Set of tasks
1 – Using the BCE news release excerpt, decide whether each statement agrees with it: (a) members of the media may speak during the analyst conference call; (b) adjusted net earnings has a standardized meaning under IFRS; (c) a replay of the call can be reached until midnight on December 1, 2022. Answer each with yes or no and quote the words that decide it.
2 – According to the BCE news release excerpt, why is adjusted net earnings unlikely to be comparable to similar measures presented by other issuers? Answer in one to three sentences.
3 – Reproduce the part of the BCE news release excerpt that begins at the words "Please see the" and stops after "related risk factors.".

Text provided

Please see the section entitled "Caution Regarding Forward-Looking Statements" later in this news release for a description of the principal assumptions on which BCE's 2022 financial guidance targets are based, as well as the principal related risk factors.
CALL WITH FINANCIAL ANALYSTS
BCE will hold a conference call for financial analysts to discuss Q3 2022 results on Thursday, November 3 at 8:00 am eastern. Media are welcome to participate on a listen-only basis. To participate, please dial toll-free 1-800-806-5484 or 416-340-2217 and enter passcode 1128694#. A replay will be available until midnight on December 1, 2022 by dialing 1-800-408-3053 or 905-694-9451 and entering passcode 6266597#. A live audio webcast of the conference call will be available on BCE's website at BCE Q3 2022 conference call.
NON-GAAP AND OTHER FINANCIAL MEASURES
BCE uses various financial measures to assess its business performance. Certain of these measures are calculated in accordance with International Financial Reporting Standards (IFRS or GAAP) while certain other measures do not have a standardized meaning under GAAP. We believe that our GAAP financial measures, read together with adjusted non-GAAP and other financial measures, provide readers with a better understanding of how management assesses BCE's performance.
National Instrument 52-112, Non-GAAP and Other Financial Measures Disclosure (NI 52-112), prescribes disclosure requirements that apply to the following specified financial measures:
This section provides a description and classification of the specified financial measures contemplated by NI 52-112 that we use in this news release to explain our financial results except that, for supplementary financial measures, an explanation of such measures is provided where they are first referred to in this news release if the supplementary financial measures' labelling is not sufficiently descriptive.
Non-GAAP Financial Measures
A non-GAAP financial measure is a financial measure used to depict our historical or expected future financial performance, financial position or cash flow and, with respect to its composition, either excludes an amount that is included in, or includes an amount that is excluded from, the composition of the most directly comparable financial measure disclosed in BCE's consolidated primary financial statements. We believe that non-GAAP financial measures are reflective of our on-going operating results and provide readers with an understanding of management's perspective on and analysis of our performance.
Below are descriptions of the non-GAAP financial measures that we use in this news release to explain our results as well as reconciliations to the most comparable IFRS financial measures.
Adjusted net earnings – Adjusted net earnings is a non-GAAP financial measure and it does not have any standardized meaning under IFRS. Therefore, it is unlikely to be comparable to similar measures presented by other issuers.
We define adjusted net earnings as net earnings attributable to common shareholders before severance, acquisition and other costs, net mark-to-market losses (gains) on derivatives used to economically hedge equity settled share-based compensation plans, net equity losses (gains) on investments in associates and joint ventures, net losses (gains) on investments, early debt redemption costs, impairment of assets and discontinued operations, net of tax and NCI.

Recorded information
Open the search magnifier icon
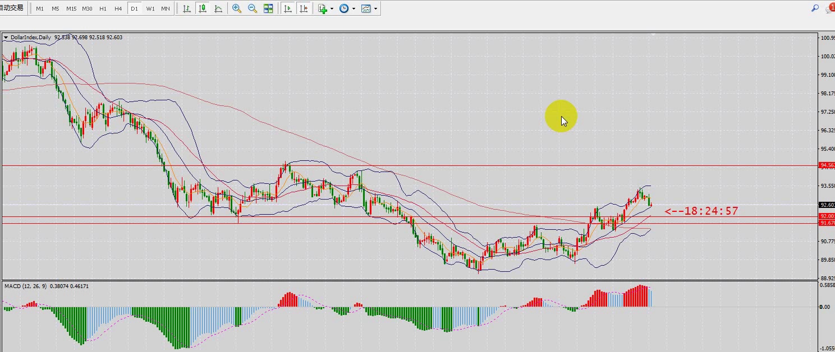The width and height of the screenshot is (835, 352). (815, 8)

Written answers
1 –
(a) No: "Media are welcome to participate on a listen-only basis."
(b) No: "it does not have any standardized meaning under IFRS."
(c) Yes: "A replay will be available until midnight on December 1, 2022"

2 – Adjusted net earnings is a non-GAAP financial measure and has no standardized meaning under IFRS. For that reason, it is unlikely to be comparable to similar measures presented by other issuers.

3 –
Please see the section entitled "Caution Regarding Forward-Looking Statements" later in this news release for a description of the principal assumptions on which BCE's 2022 financial guidance targets are based, as well as the principal related risk factors.